Stored data:
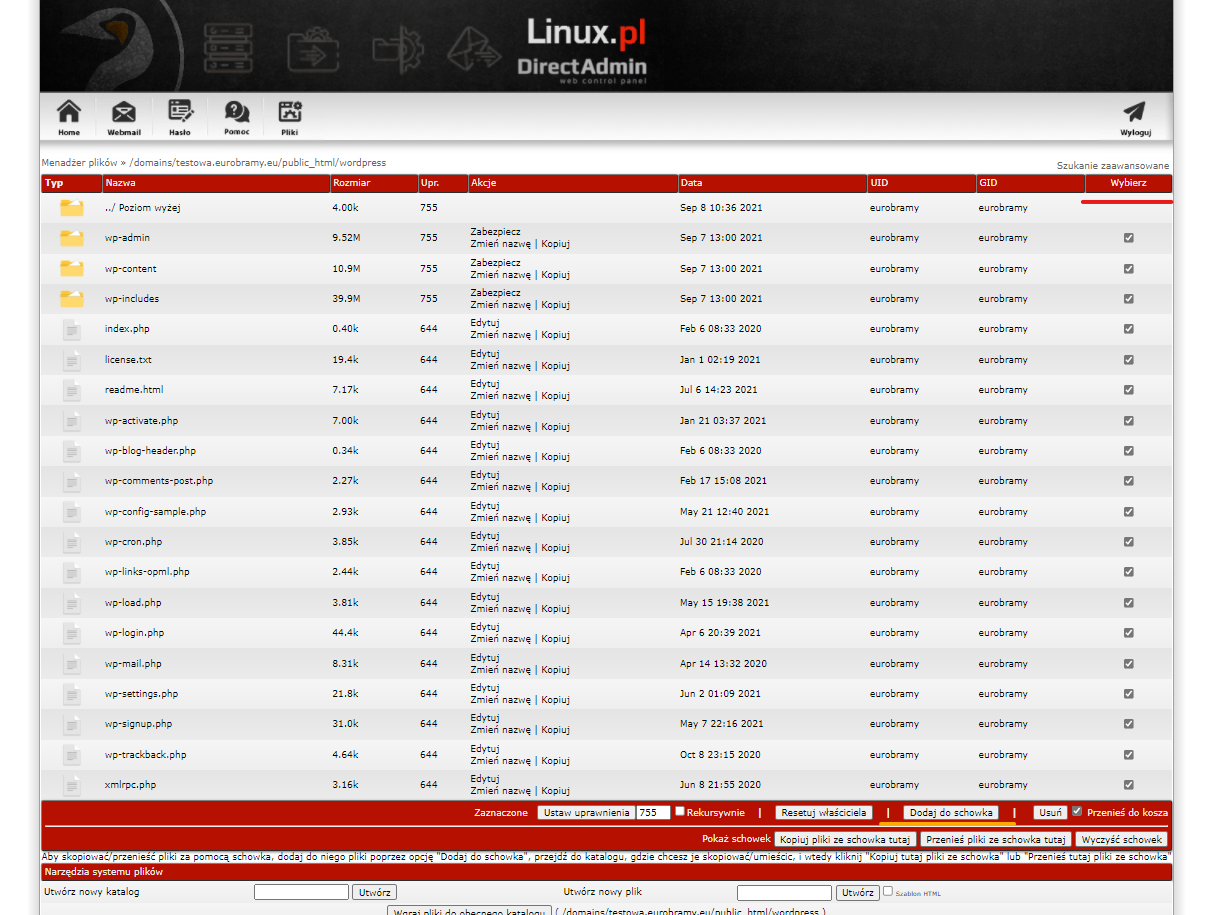Screen dimensions: 1229x915
Task: Open Webmail envelope icon
Action: coord(124,113)
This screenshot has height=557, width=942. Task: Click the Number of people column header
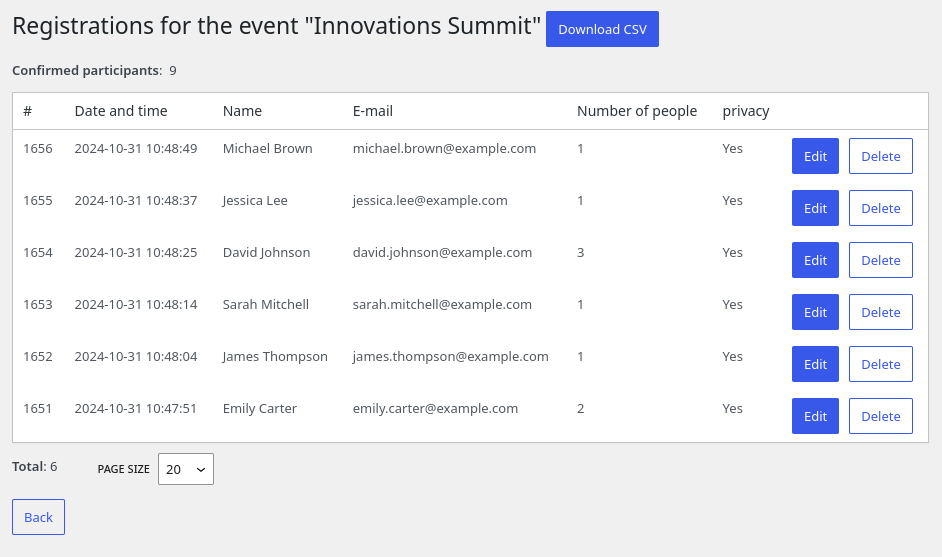[x=636, y=111]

→ **What the exercise asks**
Nothing but the lines from the line containing "This screenshot has" through the end of the data, both ends included, is to be reproduced, exactly as written and without the pictures.

→ **Result for this task**
This screenshot has height=557, width=942. Task: Click the Number of people column header
[x=636, y=111]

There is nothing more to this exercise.